My grandmother Alli lived on Kangasalantie. I never met her. She died 1960. She worked at the harbours. Heavy and hard work. She wore an overall and carried wood in big bags on the tram. Her parents were excecuted during the civilwar 1918, they were reds. I know very little about her. I've only seen one picture of her, a framed and blurry portrait at my parents house. She wears a black barret, on the side. Her hair is cut like a page, the length is just under her chin. We have the same shaped lips. I like that.
I walked her street today. Her house is long gone. She used to live in a similar or perhaps identical house to mine. In a small flat, on the second floor in a wooden house. The blackbird pictured is from a tree that would have been behind her house, overlooking the valley. She might have stood there, listening to the blackbird and looking down at the valley, at the allotment cottages, at the Botanical Gardens.
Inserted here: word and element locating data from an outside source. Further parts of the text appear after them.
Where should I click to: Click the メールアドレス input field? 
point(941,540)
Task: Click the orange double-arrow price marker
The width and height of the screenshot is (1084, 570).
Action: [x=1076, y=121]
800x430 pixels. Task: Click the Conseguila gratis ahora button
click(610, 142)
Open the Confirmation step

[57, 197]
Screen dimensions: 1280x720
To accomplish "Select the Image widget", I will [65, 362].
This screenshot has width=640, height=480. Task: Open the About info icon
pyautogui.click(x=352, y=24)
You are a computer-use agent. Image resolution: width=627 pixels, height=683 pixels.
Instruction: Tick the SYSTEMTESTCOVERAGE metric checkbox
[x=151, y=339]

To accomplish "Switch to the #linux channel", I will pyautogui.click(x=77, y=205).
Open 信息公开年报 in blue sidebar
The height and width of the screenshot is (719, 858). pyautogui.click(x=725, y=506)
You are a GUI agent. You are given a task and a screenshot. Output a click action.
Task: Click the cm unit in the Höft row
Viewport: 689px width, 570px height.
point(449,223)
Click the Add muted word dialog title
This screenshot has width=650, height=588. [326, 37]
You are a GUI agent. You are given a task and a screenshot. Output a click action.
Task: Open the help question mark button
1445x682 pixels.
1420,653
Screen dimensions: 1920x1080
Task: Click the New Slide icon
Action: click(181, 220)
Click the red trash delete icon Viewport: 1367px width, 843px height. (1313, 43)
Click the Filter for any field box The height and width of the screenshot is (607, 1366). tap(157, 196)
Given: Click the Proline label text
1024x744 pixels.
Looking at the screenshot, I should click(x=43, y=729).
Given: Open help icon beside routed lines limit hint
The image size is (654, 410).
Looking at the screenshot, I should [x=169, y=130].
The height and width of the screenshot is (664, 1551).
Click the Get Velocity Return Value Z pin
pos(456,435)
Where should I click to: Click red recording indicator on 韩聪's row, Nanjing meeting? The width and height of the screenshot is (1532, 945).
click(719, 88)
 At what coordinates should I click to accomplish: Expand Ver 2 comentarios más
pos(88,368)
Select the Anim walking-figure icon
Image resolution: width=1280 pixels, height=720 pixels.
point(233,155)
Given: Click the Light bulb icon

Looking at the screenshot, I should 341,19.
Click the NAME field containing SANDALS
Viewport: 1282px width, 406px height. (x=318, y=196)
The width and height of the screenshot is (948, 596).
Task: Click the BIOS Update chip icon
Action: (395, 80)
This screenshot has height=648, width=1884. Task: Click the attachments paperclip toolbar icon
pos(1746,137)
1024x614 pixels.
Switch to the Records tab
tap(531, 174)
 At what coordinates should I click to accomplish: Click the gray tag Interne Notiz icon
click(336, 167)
I doubt she ever went to the gardens, she was very poor. With this I don't mean that poor people wouldn't go to botanical gardens, but at this time, the classdifference would have been of such dimensions, poor people had to struggle to get food on their table and their homes heated and bills paid, they didn't have time to stroll in botanical gardens.
The last picture is from a building just around the corner from her street, there is a shop and I imagine my grandmother might have purchaised her milk and butter from this shop. The name of the shop has changed, but there are remains of the Elanto shop sign on the building. And the Elanto shop logo;) The building is under renovation but I managed to snap a picture of the logo and the letter E. I popped in and bought some milk and some flowers. Then I cykled home. I stood listening to the blackbird singing in my garden and thought it would have been nice to have known Alli. And I placed the flowers in a jar that belonged to her. That is the only posession I have that I know for sure was hers.


P.K said...

A beautiful post. Following the same path or being in the same place that a relative once stood rekindles their memory, and is a personal way to honour them.
It is interesting how an object such as a jar, brooch or
a small possession can connect you to them.

akissfromthepast said...

upeaa pohdintaa! hienoa että sinulla on edes yksi muisto hänestä :) itse harrastan tällaista muistomatkailua myöskin, se on voimaannuttavaa ja aina tulee jännä fiilis!
tuo aikakausi on yhtäaikaa upeaa ja samalla aika dramaattista.